したがって、本来的には、通常の取引関係を念頭に置いた債権回収のための法制度ではありません。
もっとも、過去の裁判例を見てみると、放漫経営や私的消費等により会社財産を不当に減少させ、これにより会社債権者の債権回収が困難となった場合(いわゆる間接損害型)、決済の可能性がないことを認識していながら手形を振り出し、これにより手形所持人が債権回収できなかった場合(いわゆる直接損害型)などの事例で、取締役等の役員に対する責任追及が認められています。
このため、取締役等の役員に対する責任追及制度は、実質的には債務者以外の第三者(=本件では取締役等の役員)より債権回収するための例外的手段として検討することが可能です。ただ、何をもって役員の任務懈怠とするのか、主観的事情である悪意重過失をどうやって立証するのか等、この制度を適用するためのハードルは相当高いと言わざるを得ないのが実情です。少なくとも、単なる経営判断のミスによる経営不振で支払いができないという程度であれば、当然に任務懈怠にあるとは言いづらく、この例外的制度の適用は認められないと考えられます。
いずれにせよ、この制度を用いての債権回収を検討するのであれば、弁護士等の専門家と十分に協議を行うべきです。
(2)法人格否認の法理
法人格否認の法理と称する法制度は、実は法律上の直接的な根拠規定はありません。ただ、裁判例上認められているものですので、法制度といっても間違いありません。
さて、法人格否認の法理とは、例えば、A企業という法人格は存在するものの、実質的にはオーナーの個人事業と同視できる場合(いわゆる形骸事例)や、A企業に適用される法律を回避する目的でB企業が設立されて場合(いわゆる濫用事例)など、法人格という形式を貫くことが社会的正義や公平に反する場合、その事案に限って法人の独立性を否定するという法制度です。本件の事例に当てはめた場合、前者であれば、A企業のみならず、実質的に同視されるオーナーも債務者であるとして取り扱われること、後者であれば、形式的にはA企業が債務者であっても、B企業も債務者として取り扱われることを意味します。
上記(1)との相違点ですが、上記(1)は会社の役員という第三者に対して債権回収を図る手段であるのに対し、この法人格否認の法理は会社の役員といった関係当事者を対象とするのではなく、形式的には債務者となっているA企業の実質的支配者(第三者)に対する債権回収手段として利用される法制度となります。
• • • • •
**課題**
抜粋のうち、「もっとも、過去の裁判例を見て」から始まり「り扱われることを意味します。」で終わる部分を一字も変えずに書き写してください。 これらのエントリは、抜粋とは別の出典から取ったものです。

**データ抜粋**
• • • • •
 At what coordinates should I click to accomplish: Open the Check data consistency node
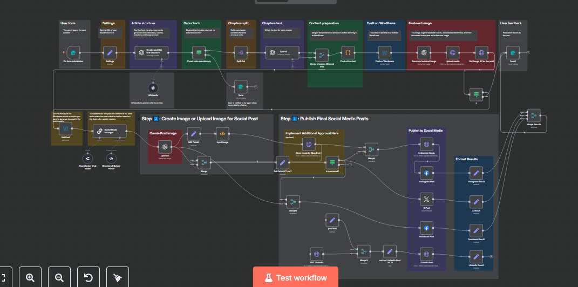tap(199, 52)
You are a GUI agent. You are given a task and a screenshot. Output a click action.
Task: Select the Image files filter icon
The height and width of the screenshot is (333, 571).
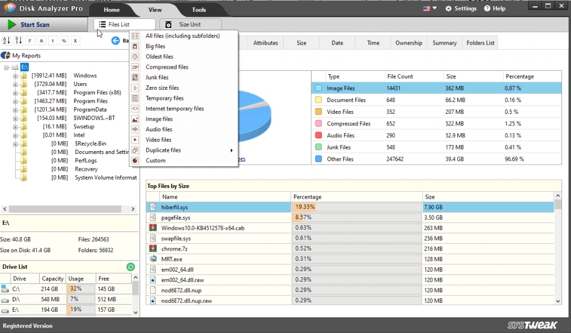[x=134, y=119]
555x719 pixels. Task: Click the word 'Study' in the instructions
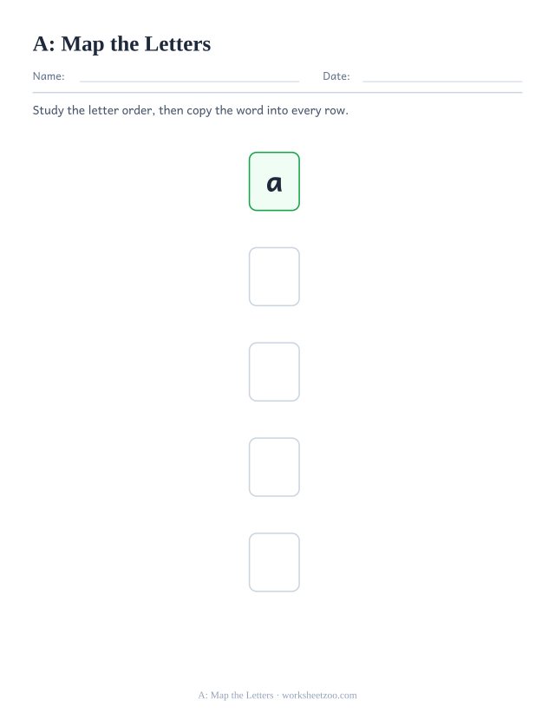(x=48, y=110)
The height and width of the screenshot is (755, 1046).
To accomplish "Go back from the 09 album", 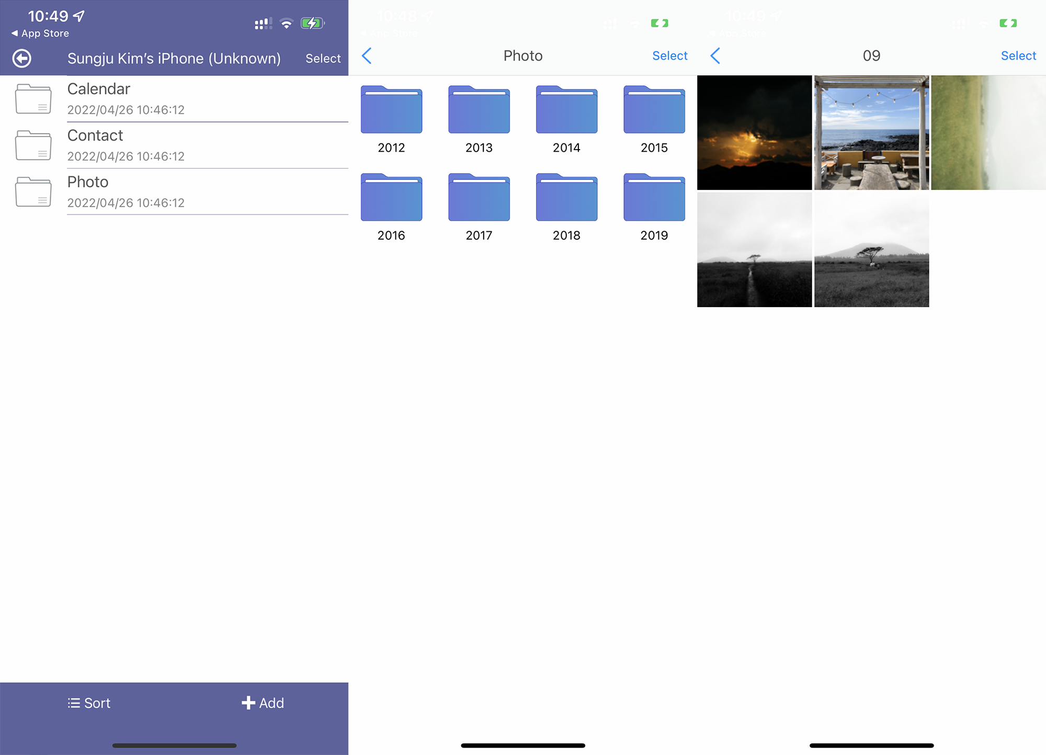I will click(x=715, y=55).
• • • • •
**回答**
もっとも、過去の裁判例を見てみると、放漫経営や私的消費等により会社財産を不当に減少させ、これにより会社債権者の債権回収が困難となった場合(いわゆる間接損害型)、決済の可能性がないことを認識していながら手形を振り出し、これにより手形所持人が債権回収できなかった場合(いわゆる直接損害型)などの事例で、取締役等の役員に対する責任追及が認められています。
このため、取締役等の役員に対する責任追及制度は、実質的には債務者以外の第三者(=本件では取締役等の役員)より債権回収するための例外的手段として検討することが可能です。ただ、何をもって役員の任務懈怠とするのか、主観的事情である悪意重過失をどうやって立証するのか等、この制度を適用するためのハードルは相当高いと言わざるを得ないのが実情です。少なくとも、単なる経営判断のミスによる経営不振で支払いができないという程度であれば、当然に任務懈怠にあるとは言いづらく、この例外的制度の適用は認められないと考えられます。
いずれにせよ、この制度を用いての債権回収を検討するのであれば、弁護士等の専門家と十分に協議を行うべきです。
(2)法人格否認の法理
法人格否認の法理と称する法制度は、実は法律上の直接的な根拠規定はありません。ただ、裁判例上認められているものですので、法制度といっても間違いありません。
さて、法人格否認の法理とは、例えば、A企業という法人格は存在するものの、実質的にはオーナーの個人事業と同視できる場合(いわゆる形骸事例)や、A企業に適用される法律を回避する目的でB企業が設立されて場合(いわゆる濫用事例)など、法人格という形式を貫くことが社会的正義や公平に反する場合、その事案に限って法人の独立性を否定するという法制度です。本件の事例に当てはめた場合、前者であれば、A企業のみならず、実質的に同視されるオーナーも債務者であるとして取り扱われること、後者であれば、形式的にはA企業が債務者であっても、B企業も債務者として取り扱われることを意味します。